## Exercise objective
Exactly as they appear below, repeat the lines from the one with "Mercedes Garcia-Laso (99, 125)" through the one with "의료정보 (781, 48)", and no others.

Collected data
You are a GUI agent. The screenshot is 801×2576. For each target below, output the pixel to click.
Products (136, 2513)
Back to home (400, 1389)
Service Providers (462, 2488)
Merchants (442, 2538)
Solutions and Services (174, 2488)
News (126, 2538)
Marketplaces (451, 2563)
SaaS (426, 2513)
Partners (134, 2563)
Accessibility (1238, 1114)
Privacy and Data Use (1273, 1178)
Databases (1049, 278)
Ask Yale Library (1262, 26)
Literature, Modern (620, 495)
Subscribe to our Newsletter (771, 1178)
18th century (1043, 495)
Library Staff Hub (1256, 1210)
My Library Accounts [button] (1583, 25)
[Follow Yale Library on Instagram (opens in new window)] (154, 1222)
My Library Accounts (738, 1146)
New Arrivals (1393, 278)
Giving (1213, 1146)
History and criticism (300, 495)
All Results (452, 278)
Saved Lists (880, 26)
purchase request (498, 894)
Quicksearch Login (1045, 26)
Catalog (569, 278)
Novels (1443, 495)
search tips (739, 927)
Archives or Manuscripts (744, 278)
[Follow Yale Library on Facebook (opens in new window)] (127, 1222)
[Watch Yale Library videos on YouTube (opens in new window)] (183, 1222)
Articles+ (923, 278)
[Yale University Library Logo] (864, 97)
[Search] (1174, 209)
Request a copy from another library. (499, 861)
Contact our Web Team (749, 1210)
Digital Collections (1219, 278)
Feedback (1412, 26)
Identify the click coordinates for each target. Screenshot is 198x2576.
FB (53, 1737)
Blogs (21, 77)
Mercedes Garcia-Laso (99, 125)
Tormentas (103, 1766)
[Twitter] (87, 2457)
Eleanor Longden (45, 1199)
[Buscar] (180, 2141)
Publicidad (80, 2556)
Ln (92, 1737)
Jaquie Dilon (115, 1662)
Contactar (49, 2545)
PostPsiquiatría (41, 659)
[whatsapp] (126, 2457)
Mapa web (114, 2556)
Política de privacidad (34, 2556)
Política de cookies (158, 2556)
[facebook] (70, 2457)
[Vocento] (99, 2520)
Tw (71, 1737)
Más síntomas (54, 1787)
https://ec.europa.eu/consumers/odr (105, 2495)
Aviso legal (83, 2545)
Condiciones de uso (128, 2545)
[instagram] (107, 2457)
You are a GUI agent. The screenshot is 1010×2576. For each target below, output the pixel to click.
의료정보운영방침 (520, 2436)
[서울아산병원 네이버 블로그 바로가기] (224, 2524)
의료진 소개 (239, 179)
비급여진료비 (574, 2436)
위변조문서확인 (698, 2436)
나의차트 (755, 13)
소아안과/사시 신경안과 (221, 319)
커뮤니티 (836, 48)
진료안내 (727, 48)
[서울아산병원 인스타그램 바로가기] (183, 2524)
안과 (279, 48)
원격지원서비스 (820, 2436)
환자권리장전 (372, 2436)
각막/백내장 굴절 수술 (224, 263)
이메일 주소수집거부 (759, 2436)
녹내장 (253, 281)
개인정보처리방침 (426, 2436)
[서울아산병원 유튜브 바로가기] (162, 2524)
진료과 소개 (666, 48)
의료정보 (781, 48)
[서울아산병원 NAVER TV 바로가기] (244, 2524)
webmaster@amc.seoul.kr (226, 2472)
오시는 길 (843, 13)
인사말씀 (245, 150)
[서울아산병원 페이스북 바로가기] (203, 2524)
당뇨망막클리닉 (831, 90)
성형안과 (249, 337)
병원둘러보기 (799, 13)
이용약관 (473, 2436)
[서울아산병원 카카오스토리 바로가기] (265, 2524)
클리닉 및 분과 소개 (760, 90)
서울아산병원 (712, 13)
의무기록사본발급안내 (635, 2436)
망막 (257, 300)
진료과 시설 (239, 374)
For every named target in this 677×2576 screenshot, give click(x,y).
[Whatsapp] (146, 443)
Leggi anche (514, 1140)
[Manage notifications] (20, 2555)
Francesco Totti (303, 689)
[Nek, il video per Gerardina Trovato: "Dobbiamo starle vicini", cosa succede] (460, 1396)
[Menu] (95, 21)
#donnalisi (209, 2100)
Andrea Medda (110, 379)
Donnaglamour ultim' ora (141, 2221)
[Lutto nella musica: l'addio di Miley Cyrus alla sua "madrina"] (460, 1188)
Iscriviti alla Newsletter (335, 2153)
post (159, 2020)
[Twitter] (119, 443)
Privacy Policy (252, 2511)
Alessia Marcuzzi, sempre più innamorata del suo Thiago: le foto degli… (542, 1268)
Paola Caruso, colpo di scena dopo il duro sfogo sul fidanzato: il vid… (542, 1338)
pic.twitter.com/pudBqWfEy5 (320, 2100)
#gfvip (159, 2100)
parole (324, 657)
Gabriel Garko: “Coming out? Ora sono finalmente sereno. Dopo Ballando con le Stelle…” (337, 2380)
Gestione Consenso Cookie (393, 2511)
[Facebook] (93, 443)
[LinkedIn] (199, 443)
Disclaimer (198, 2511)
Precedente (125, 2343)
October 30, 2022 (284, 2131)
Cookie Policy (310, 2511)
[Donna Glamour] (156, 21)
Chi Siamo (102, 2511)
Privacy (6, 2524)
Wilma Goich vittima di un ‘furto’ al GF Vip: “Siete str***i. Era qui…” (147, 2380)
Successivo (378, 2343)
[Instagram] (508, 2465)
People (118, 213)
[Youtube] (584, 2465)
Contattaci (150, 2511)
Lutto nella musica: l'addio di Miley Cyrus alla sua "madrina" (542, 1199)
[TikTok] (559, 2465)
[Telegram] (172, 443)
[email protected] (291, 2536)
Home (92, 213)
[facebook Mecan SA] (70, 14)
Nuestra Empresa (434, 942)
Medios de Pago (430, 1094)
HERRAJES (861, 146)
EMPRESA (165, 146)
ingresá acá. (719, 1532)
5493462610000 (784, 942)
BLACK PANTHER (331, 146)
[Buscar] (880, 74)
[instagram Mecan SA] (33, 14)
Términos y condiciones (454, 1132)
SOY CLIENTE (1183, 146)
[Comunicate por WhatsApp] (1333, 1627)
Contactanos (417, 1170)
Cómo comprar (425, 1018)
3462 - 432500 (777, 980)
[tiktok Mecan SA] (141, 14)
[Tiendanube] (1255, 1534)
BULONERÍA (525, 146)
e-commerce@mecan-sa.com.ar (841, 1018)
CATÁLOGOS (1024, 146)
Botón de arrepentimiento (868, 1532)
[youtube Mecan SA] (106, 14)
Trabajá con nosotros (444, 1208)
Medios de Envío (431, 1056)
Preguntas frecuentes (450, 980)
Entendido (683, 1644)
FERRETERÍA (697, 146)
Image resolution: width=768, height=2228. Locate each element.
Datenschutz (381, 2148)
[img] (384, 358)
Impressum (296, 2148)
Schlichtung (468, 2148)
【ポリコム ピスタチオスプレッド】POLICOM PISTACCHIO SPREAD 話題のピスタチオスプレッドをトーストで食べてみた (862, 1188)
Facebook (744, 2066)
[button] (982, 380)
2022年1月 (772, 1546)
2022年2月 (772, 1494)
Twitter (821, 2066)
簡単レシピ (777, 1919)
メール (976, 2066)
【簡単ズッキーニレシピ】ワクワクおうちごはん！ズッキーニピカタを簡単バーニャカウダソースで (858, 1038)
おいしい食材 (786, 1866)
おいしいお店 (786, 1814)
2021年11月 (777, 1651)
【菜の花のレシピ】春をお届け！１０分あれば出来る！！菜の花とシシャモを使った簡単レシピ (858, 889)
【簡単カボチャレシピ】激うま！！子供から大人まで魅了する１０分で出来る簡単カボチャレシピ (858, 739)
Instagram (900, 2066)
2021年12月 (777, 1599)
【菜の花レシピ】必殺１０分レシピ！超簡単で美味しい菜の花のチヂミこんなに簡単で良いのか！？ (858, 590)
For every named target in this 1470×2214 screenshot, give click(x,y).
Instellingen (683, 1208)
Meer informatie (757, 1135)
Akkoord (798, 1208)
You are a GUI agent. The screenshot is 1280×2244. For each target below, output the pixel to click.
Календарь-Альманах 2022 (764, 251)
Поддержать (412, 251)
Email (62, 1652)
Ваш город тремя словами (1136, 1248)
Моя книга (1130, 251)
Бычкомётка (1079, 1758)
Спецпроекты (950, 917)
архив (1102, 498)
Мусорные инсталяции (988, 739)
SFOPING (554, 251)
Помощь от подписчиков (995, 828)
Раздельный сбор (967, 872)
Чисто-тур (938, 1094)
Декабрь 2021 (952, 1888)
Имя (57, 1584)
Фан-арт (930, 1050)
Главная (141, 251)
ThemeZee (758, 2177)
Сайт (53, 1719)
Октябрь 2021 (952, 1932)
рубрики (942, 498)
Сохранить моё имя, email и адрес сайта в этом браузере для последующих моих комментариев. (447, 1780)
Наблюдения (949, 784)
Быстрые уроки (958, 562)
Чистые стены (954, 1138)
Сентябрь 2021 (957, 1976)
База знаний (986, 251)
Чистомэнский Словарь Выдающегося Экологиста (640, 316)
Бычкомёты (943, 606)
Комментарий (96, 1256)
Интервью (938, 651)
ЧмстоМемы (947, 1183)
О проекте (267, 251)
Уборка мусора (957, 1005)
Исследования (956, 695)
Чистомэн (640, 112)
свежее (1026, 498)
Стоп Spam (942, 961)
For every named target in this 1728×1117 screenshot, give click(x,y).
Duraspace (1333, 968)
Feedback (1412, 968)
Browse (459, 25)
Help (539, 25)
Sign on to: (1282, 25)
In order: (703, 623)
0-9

## Answer to the exercise
Mercedes Garcia-Laso (99, 125)
Tormentas (103, 1766)
[Twitter] (87, 2457)
Eleanor Longden (45, 1199)
[Buscar] (180, 2141)
Publicidad (80, 2556)
Ln (92, 1737)
Jaquie Dilon (115, 1662)
Contactar (49, 2545)
PostPsiquiatría (41, 659)
[whatsapp] (126, 2457)
Mapa web (114, 2556)
Política de privacidad (34, 2556)
Política de cookies (158, 2556)
[facebook] (70, 2457)
[Vocento] (99, 2520)
Tw (71, 1737)
Más síntomas (54, 1787)
https://ec.europa.eu/consumers/odr (105, 2495)
Aviso legal (83, 2545)
Condiciones de uso (128, 2545)
[instagram] (107, 2457)
You are a GUI agent. The screenshot is 1010×2576. For each target below, output the pixel to click.
의료정보운영방침 (520, 2436)
[서울아산병원 네이버 블로그 바로가기] (224, 2524)
의료진 소개 (239, 179)
비급여진료비 (574, 2436)
위변조문서확인 (698, 2436)
나의차트 (755, 13)
소아안과/사시 신경안과 (221, 319)
커뮤니티 (836, 48)
진료안내 (727, 48)
[서울아산병원 인스타그램 바로가기] (183, 2524)
안과 (279, 48)
원격지원서비스 (820, 2436)
환자권리장전 (372, 2436)
각막/백내장 굴절 수술 (224, 263)
이메일 주소수집거부 (759, 2436)
녹내장 (253, 281)
개인정보처리방침 (426, 2436)
[서울아산병원 유튜브 바로가기] (162, 2524)
진료과 소개 (666, 48)
의료정보 (781, 48)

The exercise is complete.